**Task requirements:** Render the material below as a Markdown table with the columns Row and Line, one numbered row per line and blank lines skipped. Leave the pictures out.

**Exercise input:**

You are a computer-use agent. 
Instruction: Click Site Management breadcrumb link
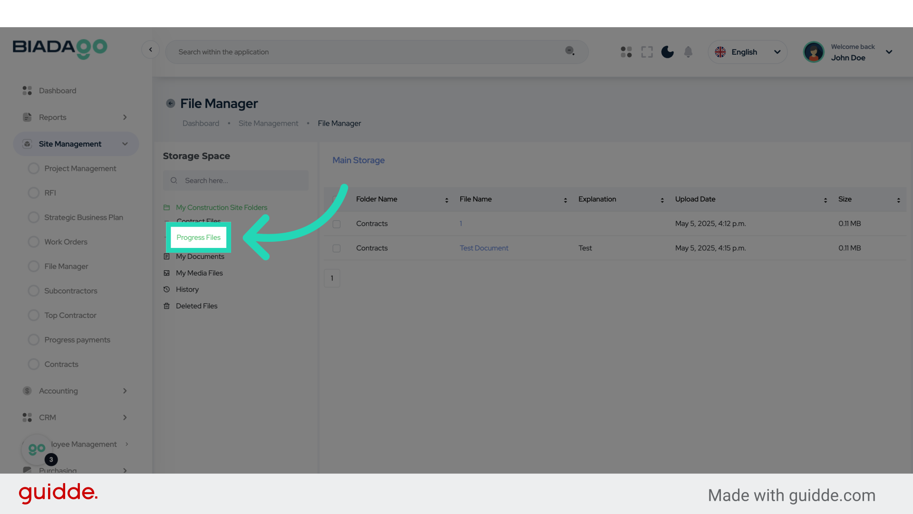268,123
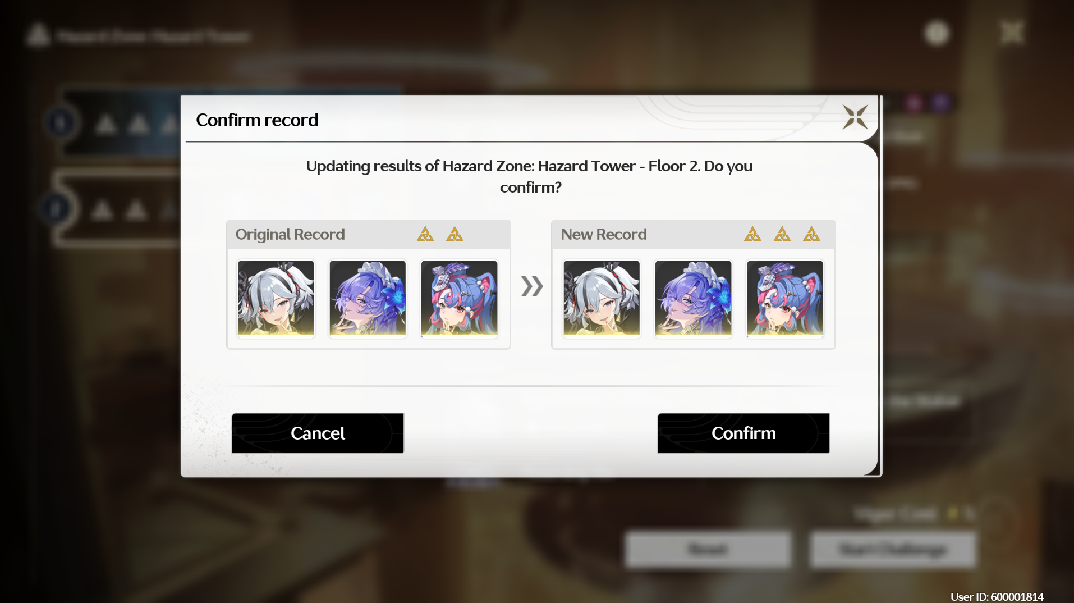Click the Original Record header label

click(x=290, y=234)
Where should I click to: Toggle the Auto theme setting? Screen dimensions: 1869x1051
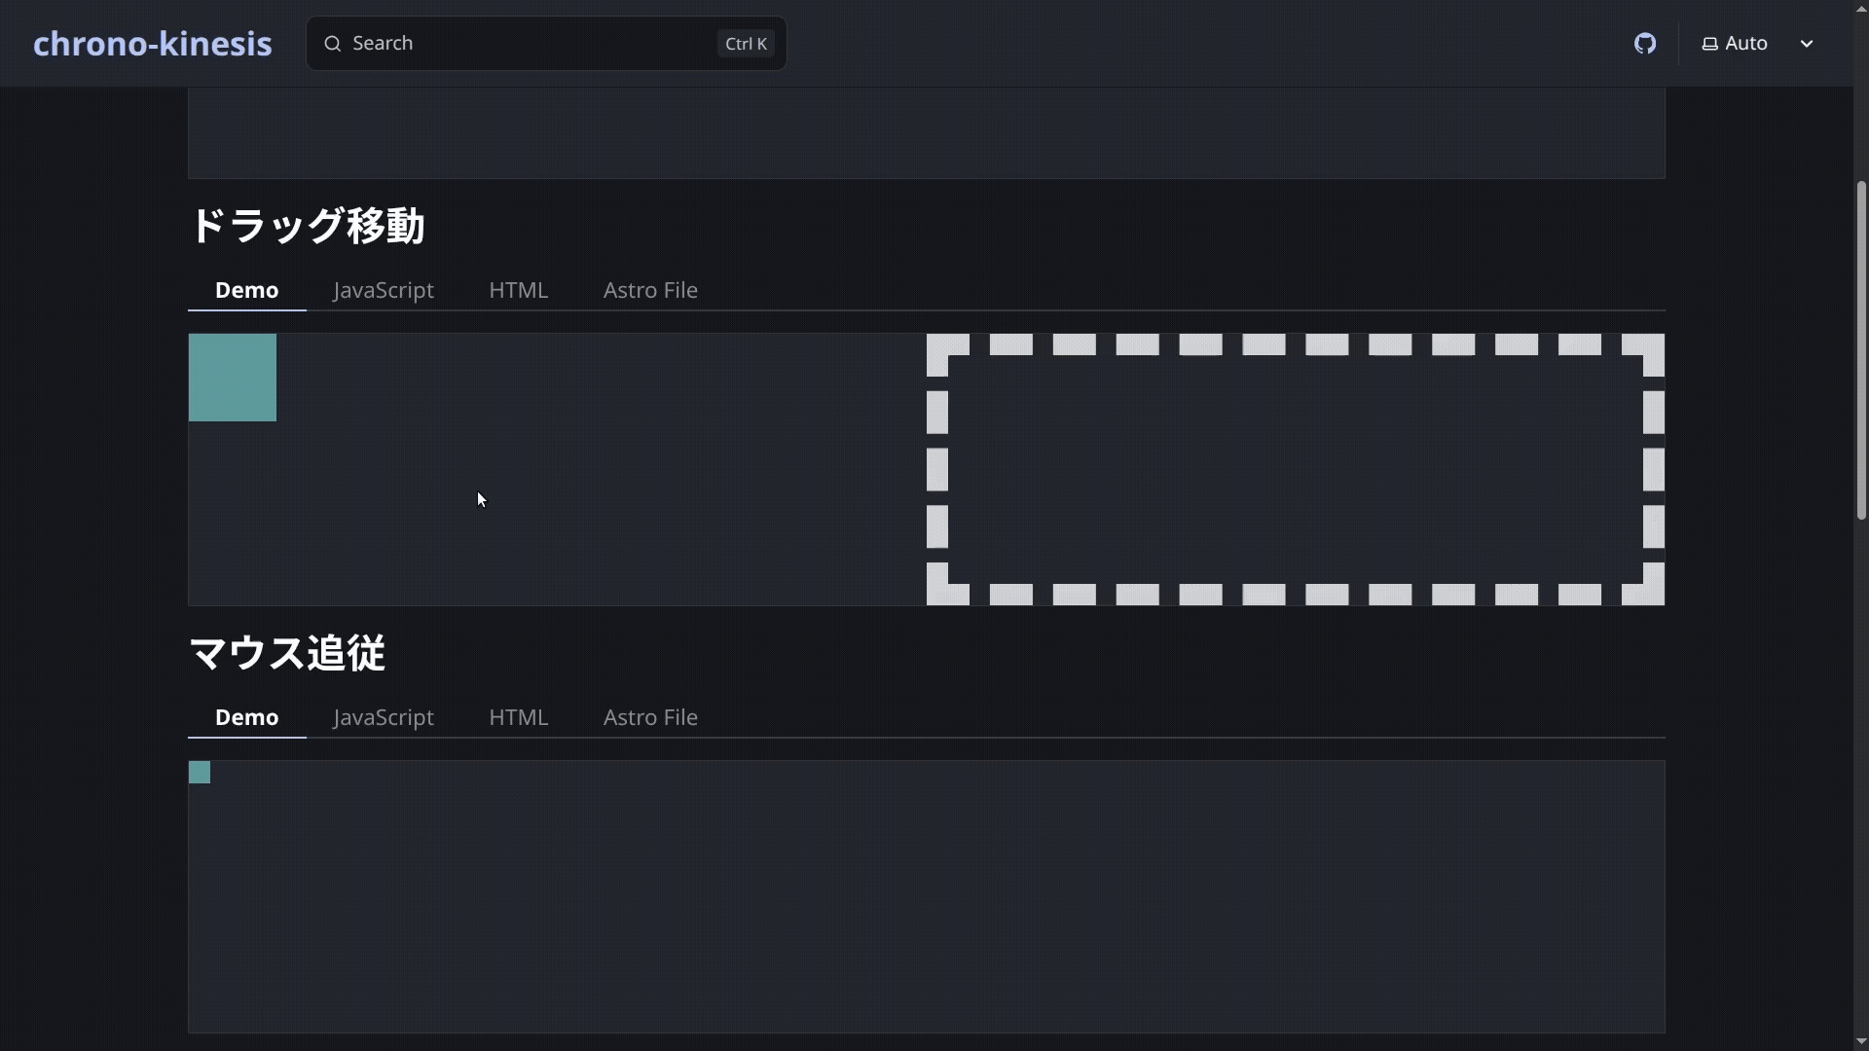pos(1747,43)
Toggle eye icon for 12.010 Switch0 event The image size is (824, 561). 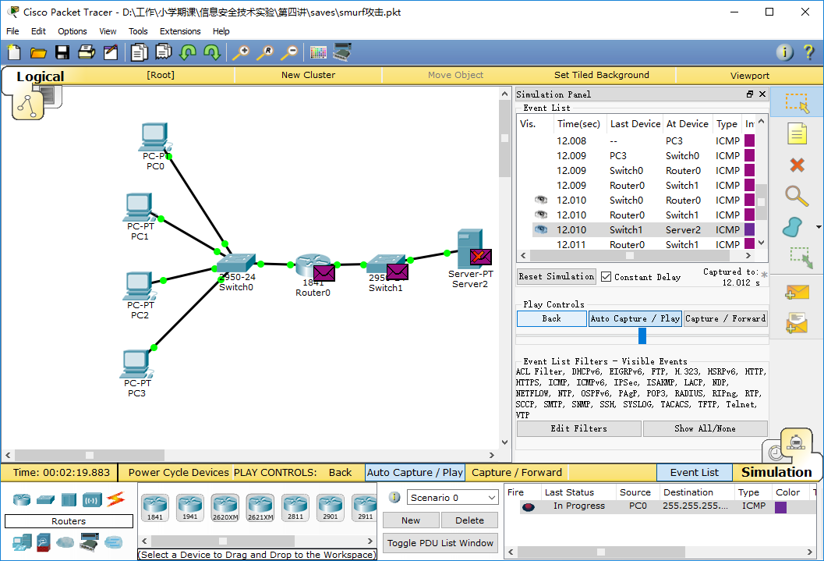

**Expected output:**
| Row | Line |
|---|---|
| 1 | You are a computer-use agent.  |
| 2 | Instruction: Click Site Management breadcrumb link |
| 3 | 268,123 |
| 4 | Click the Original Record header label |
| 5 | click(x=290, y=234) |
| 6 | Where should I click to: Toggle the Auto theme setting? Screen dimensions: 1869x1051 |
| 7 | pos(1747,43) |
| 8 | Toggle eye icon for 12.010 Switch0 event The image size is (824, 561).  |